* ACTIVITY *
Would you give the entries below again in full, exactly as they stand?
Segment Start: RECORDS PROVIDED
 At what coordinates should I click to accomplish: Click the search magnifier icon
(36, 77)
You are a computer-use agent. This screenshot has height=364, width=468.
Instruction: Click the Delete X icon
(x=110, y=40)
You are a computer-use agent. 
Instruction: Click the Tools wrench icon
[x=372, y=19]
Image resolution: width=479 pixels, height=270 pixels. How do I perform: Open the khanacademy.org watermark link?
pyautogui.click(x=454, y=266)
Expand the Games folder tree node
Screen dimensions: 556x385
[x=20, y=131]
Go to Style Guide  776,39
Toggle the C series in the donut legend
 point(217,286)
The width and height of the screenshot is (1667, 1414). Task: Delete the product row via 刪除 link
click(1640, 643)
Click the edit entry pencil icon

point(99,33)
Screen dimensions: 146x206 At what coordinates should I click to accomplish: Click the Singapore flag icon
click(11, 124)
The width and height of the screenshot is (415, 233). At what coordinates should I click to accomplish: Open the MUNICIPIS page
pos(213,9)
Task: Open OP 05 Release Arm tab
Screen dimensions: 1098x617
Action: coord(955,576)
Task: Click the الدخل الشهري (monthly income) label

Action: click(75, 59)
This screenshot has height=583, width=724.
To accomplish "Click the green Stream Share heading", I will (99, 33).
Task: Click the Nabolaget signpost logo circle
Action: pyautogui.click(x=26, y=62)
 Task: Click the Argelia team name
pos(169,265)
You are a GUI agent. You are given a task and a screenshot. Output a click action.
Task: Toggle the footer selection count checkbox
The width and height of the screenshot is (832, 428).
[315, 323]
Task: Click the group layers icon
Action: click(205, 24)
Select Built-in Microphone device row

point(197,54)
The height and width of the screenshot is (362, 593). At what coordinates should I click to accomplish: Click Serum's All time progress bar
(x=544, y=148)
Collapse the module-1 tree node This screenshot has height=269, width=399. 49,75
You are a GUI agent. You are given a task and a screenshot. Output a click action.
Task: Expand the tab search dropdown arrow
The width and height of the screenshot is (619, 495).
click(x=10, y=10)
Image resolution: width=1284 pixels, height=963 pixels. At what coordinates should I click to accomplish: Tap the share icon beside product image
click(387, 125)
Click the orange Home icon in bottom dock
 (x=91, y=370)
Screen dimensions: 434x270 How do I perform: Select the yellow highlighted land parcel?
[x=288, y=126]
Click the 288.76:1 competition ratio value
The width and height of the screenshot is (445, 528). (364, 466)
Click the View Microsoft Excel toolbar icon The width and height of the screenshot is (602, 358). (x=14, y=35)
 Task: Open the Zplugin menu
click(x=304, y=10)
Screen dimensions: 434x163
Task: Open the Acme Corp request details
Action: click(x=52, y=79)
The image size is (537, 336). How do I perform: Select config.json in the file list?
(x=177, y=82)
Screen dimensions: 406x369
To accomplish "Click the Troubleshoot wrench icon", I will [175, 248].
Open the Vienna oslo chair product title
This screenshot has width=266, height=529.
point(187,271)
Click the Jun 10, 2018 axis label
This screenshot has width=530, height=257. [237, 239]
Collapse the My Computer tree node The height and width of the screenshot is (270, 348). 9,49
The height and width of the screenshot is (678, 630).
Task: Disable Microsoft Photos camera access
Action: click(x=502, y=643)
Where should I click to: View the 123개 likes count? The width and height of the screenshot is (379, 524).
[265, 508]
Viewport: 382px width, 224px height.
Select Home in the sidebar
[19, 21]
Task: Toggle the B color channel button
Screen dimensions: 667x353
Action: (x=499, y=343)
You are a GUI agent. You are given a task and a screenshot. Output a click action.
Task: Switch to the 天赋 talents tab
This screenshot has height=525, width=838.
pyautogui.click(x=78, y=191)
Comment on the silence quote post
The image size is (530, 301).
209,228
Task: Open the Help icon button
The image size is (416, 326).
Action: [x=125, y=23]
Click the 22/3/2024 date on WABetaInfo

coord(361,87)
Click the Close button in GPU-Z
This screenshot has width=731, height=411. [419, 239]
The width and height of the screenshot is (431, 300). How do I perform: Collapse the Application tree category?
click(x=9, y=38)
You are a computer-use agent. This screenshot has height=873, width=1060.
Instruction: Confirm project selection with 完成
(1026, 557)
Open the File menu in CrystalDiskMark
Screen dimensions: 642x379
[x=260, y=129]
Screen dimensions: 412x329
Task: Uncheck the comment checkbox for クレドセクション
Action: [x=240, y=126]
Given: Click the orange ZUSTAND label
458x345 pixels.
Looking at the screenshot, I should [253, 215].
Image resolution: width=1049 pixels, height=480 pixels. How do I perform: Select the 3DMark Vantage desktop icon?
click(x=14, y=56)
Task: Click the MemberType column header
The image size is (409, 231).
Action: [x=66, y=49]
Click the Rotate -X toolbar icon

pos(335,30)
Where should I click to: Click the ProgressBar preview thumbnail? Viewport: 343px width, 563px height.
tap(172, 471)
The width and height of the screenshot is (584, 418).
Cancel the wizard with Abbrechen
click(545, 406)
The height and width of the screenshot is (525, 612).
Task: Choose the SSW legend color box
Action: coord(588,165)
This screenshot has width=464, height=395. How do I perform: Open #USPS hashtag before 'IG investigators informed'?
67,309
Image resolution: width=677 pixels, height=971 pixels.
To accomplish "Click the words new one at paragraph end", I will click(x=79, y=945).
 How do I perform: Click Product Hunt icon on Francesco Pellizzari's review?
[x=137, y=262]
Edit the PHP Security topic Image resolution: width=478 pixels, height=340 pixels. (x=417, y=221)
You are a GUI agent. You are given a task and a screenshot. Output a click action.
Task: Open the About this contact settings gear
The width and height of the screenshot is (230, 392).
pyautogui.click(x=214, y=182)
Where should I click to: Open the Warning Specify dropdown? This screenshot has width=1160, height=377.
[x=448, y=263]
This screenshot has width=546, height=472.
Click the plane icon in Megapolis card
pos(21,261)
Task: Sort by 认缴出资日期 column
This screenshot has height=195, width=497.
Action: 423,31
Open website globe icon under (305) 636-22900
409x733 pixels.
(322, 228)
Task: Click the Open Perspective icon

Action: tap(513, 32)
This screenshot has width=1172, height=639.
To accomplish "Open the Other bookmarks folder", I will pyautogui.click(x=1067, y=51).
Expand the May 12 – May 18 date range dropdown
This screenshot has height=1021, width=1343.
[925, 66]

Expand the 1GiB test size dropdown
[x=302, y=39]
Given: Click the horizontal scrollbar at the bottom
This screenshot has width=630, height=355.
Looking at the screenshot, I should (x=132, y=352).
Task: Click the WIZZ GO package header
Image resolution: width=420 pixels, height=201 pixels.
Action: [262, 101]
Segment End: RECORDS PROVIDED
* COMPLETED EXERCISE *
 At what coordinates should I click to accomplish: Click the search magnifier icon
(36, 77)
You are a computer-use agent. This screenshot has height=364, width=468.
Instruction: Click the Delete X icon
(x=110, y=40)
You are a computer-use agent. 
Instruction: Click the Tools wrench icon
[x=372, y=19]
Image resolution: width=479 pixels, height=270 pixels. How do I perform: Open the khanacademy.org watermark link?
pyautogui.click(x=454, y=266)
Expand the Games folder tree node
Screen dimensions: 556x385
[x=20, y=131]
Go to Style Guide  776,39
Toggle the C series in the donut legend
 point(217,286)
The width and height of the screenshot is (1667, 1414). Task: Delete the product row via 刪除 link
click(1640, 643)
Click the edit entry pencil icon

point(99,33)
Screen dimensions: 146x206 At what coordinates should I click to accomplish: Click the Singapore flag icon
click(11, 124)
The width and height of the screenshot is (415, 233). At what coordinates should I click to accomplish: Open the MUNICIPIS page
pos(213,9)
Task: Open OP 05 Release Arm tab
Screen dimensions: 1098x617
Action: coord(955,576)
Task: Click the الدخل الشهري (monthly income) label

Action: click(75, 59)
This screenshot has height=583, width=724.
To accomplish "Click the green Stream Share heading", I will (99, 33).
Task: Click the Nabolaget signpost logo circle
Action: pyautogui.click(x=26, y=62)
 Task: Click the Argelia team name
pos(169,265)
You are a GUI agent. You are given a task and a screenshot. Output a click action.
Task: Toggle the footer selection count checkbox
The width and height of the screenshot is (832, 428).
[315, 323]
Task: Click the group layers icon
Action: click(205, 24)
Select Built-in Microphone device row

point(197,54)
The height and width of the screenshot is (362, 593). At what coordinates should I click to accomplish: Click Serum's All time progress bar
(x=544, y=148)
Collapse the module-1 tree node This screenshot has height=269, width=399. 49,75
You are a GUI agent. You are given a task and a screenshot. Output a click action.
Task: Expand the tab search dropdown arrow
The width and height of the screenshot is (619, 495).
click(x=10, y=10)
Image resolution: width=1284 pixels, height=963 pixels. At what coordinates should I click to accomplish: Tap the share icon beside product image
click(387, 125)
Click the orange Home icon in bottom dock
 (x=91, y=370)
Screen dimensions: 434x270 How do I perform: Select the yellow highlighted land parcel?
[x=288, y=126]
Click the 288.76:1 competition ratio value
The width and height of the screenshot is (445, 528). (364, 466)
Click the View Microsoft Excel toolbar icon The width and height of the screenshot is (602, 358). (x=14, y=35)
 Task: Open the Zplugin menu
click(x=304, y=10)
Screen dimensions: 434x163
Task: Open the Acme Corp request details
Action: click(x=52, y=79)
The image size is (537, 336). How do I perform: Select config.json in the file list?
(x=177, y=82)
Screen dimensions: 406x369
To accomplish "Click the Troubleshoot wrench icon", I will [175, 248].
Open the Vienna oslo chair product title
This screenshot has width=266, height=529.
point(187,271)
Click the Jun 10, 2018 axis label
This screenshot has width=530, height=257. [237, 239]
Collapse the My Computer tree node The height and width of the screenshot is (270, 348). 9,49
The height and width of the screenshot is (678, 630).
Task: Disable Microsoft Photos camera access
Action: click(x=502, y=643)
Where should I click to: View the 123개 likes count? The width and height of the screenshot is (379, 524).
[265, 508]
Viewport: 382px width, 224px height.
Select Home in the sidebar
[19, 21]
Task: Toggle the B color channel button
Screen dimensions: 667x353
Action: (x=499, y=343)
You are a GUI agent. You are given a task and a screenshot. Output a click action.
Task: Switch to the 天赋 talents tab
This screenshot has height=525, width=838.
pyautogui.click(x=78, y=191)
Comment on the silence quote post
The image size is (530, 301).
209,228
Task: Open the Help icon button
The image size is (416, 326).
Action: [x=125, y=23]
Click the 22/3/2024 date on WABetaInfo

coord(361,87)
Click the Close button in GPU-Z
This screenshot has width=731, height=411. [419, 239]
The width and height of the screenshot is (431, 300). How do I perform: Collapse the Application tree category?
click(x=9, y=38)
You are a computer-use agent. This screenshot has height=873, width=1060.
Instruction: Confirm project selection with 完成
(1026, 557)
Open the File menu in CrystalDiskMark
Screen dimensions: 642x379
[x=260, y=129]
Screen dimensions: 412x329
Task: Uncheck the comment checkbox for クレドセクション
Action: [x=240, y=126]
Given: Click the orange ZUSTAND label
458x345 pixels.
Looking at the screenshot, I should [253, 215].
Image resolution: width=1049 pixels, height=480 pixels. How do I perform: Select the 3DMark Vantage desktop icon?
click(x=14, y=56)
Task: Click the MemberType column header
The image size is (409, 231).
Action: [x=66, y=49]
Click the Rotate -X toolbar icon

pos(335,30)
Where should I click to: Click the ProgressBar preview thumbnail? Viewport: 343px width, 563px height.
tap(172, 471)
The width and height of the screenshot is (584, 418).
Cancel the wizard with Abbrechen
click(545, 406)
The height and width of the screenshot is (525, 612).
Task: Choose the SSW legend color box
Action: coord(588,165)
This screenshot has width=464, height=395. How do I perform: Open #USPS hashtag before 'IG investigators informed'?
67,309
Image resolution: width=677 pixels, height=971 pixels.
To accomplish "Click the words new one at paragraph end", I will click(x=79, y=945).
 How do I perform: Click Product Hunt icon on Francesco Pellizzari's review?
[x=137, y=262]
Edit the PHP Security topic Image resolution: width=478 pixels, height=340 pixels. (x=417, y=221)
You are a GUI agent. You are given a task and a screenshot. Output a click action.
Task: Open the About this contact settings gear
The width and height of the screenshot is (230, 392).
pyautogui.click(x=214, y=182)
Where should I click to: Open the Warning Specify dropdown? This screenshot has width=1160, height=377.
[x=448, y=263]
This screenshot has width=546, height=472.
Click the plane icon in Megapolis card
pos(21,261)
Task: Sort by 认缴出资日期 column
This screenshot has height=195, width=497.
Action: 423,31
Open website globe icon under (305) 636-22900
409x733 pixels.
(322, 228)
Task: Click the Open Perspective icon

Action: tap(513, 32)
This screenshot has width=1172, height=639.
To accomplish "Open the Other bookmarks folder", I will pyautogui.click(x=1067, y=51).
Expand the May 12 – May 18 date range dropdown
This screenshot has height=1021, width=1343.
[925, 66]

Expand the 1GiB test size dropdown
[x=302, y=39]
Given: Click the horizontal scrollbar at the bottom
This screenshot has width=630, height=355.
Looking at the screenshot, I should (x=132, y=352).
Task: Click the WIZZ GO package header
Image resolution: width=420 pixels, height=201 pixels.
Action: [262, 101]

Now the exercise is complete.